What you will do: Render every line of the records below as a Markdown table with the columns Row and Line. Number the lines in order and leave out blank ones.

Data rows:
----

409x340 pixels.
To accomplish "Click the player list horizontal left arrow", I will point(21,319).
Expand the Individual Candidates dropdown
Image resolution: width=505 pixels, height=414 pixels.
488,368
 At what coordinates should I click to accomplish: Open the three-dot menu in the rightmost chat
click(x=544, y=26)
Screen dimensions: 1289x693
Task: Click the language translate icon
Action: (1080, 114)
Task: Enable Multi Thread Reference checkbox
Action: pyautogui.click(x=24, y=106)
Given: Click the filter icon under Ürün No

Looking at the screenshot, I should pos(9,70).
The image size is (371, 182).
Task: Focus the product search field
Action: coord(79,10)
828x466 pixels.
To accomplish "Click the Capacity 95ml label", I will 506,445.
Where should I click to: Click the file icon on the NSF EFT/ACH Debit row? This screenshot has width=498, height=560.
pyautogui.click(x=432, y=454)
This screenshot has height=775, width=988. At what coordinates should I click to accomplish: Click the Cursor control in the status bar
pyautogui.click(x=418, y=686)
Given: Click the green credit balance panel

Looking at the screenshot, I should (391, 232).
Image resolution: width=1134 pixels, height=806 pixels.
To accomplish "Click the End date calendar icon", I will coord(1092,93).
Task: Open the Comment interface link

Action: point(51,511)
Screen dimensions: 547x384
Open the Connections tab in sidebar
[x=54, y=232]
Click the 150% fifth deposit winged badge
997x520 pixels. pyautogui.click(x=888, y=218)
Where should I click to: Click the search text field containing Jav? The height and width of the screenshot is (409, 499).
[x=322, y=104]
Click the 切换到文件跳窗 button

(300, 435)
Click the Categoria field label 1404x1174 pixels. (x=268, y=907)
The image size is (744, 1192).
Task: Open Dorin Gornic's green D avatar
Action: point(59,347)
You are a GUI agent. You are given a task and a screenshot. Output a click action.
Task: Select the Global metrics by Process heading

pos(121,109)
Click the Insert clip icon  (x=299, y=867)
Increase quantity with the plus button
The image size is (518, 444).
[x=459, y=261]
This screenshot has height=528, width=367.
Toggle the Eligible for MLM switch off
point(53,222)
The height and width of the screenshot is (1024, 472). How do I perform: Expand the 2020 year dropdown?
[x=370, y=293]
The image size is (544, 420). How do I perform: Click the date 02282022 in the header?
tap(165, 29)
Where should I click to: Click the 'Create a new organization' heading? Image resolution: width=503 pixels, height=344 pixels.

----

Reply:
| Row | Line |
|---|---|
| 1 | 409x340 pixels. |
| 2 | To accomplish "Click the player list horizontal left arrow", I will point(21,319). |
| 3 | Expand the Individual Candidates dropdown |
| 4 | Image resolution: width=505 pixels, height=414 pixels. |
| 5 | 488,368 |
| 6 |  At what coordinates should I click to accomplish: Open the three-dot menu in the rightmost chat |
| 7 | click(x=544, y=26) |
| 8 | Screen dimensions: 1289x693 |
| 9 | Task: Click the language translate icon |
| 10 | Action: (1080, 114) |
| 11 | Task: Enable Multi Thread Reference checkbox |
| 12 | Action: pyautogui.click(x=24, y=106) |
| 13 | Given: Click the filter icon under Ürün No |
| 14 | Looking at the screenshot, I should pos(9,70). |
| 15 | The image size is (371, 182). |
| 16 | Task: Focus the product search field |
| 17 | Action: coord(79,10) |
| 18 | 828x466 pixels. |
| 19 | To accomplish "Click the Capacity 95ml label", I will 506,445. |
| 20 | Where should I click to: Click the file icon on the NSF EFT/ACH Debit row? This screenshot has width=498, height=560. |
| 21 | pyautogui.click(x=432, y=454) |
| 22 | This screenshot has height=775, width=988. At what coordinates should I click to accomplish: Click the Cursor control in the status bar |
| 23 | pyautogui.click(x=418, y=686) |
| 24 | Given: Click the green credit balance panel |
| 25 | Looking at the screenshot, I should (391, 232). |
| 26 | Image resolution: width=1134 pixels, height=806 pixels. |
| 27 | To accomplish "Click the End date calendar icon", I will coord(1092,93). |
| 28 | Task: Open the Comment interface link |
| 29 | Action: point(51,511) |
| 30 | Screen dimensions: 547x384 |
| 31 | Open the Connections tab in sidebar |
| 32 | [x=54, y=232] |
| 33 | Click the 150% fifth deposit winged badge |
| 34 | 997x520 pixels. pyautogui.click(x=888, y=218) |
| 35 | Where should I click to: Click the search text field containing Jav? The height and width of the screenshot is (409, 499). |
| 36 | [x=322, y=104] |
| 37 | Click the 切换到文件跳窗 button |
| 38 | (300, 435) |
| 39 | Click the Categoria field label 1404x1174 pixels. (x=268, y=907) |
| 40 | The image size is (744, 1192). |
| 41 | Task: Open Dorin Gornic's green D avatar |
| 42 | Action: point(59,347) |
| 43 | You are a GUI agent. You are given a task and a screenshot. Output a click action. |
| 44 | Task: Select the Global metrics by Process heading |
| 45 | pos(121,109) |
| 46 | Click the Insert clip icon  (x=299, y=867) |
| 47 | Increase quantity with the plus button |
| 48 | The image size is (518, 444). |
| 49 | [x=459, y=261] |
| 50 | This screenshot has height=528, width=367. |
| 51 | Toggle the Eligible for MLM switch off |
| 52 | point(53,222) |
| 53 | The height and width of the screenshot is (1024, 472). How do I perform: Expand the 2020 year dropdown? |
| 54 | [x=370, y=293] |
| 55 | The image size is (544, 420). How do I perform: Click the date 02282022 in the header? |
| 56 | tap(165, 29) |
| 57 | Where should I click to: Click the 'Create a new organization' heading? Image resolution: width=503 pixels, height=344 pixels. |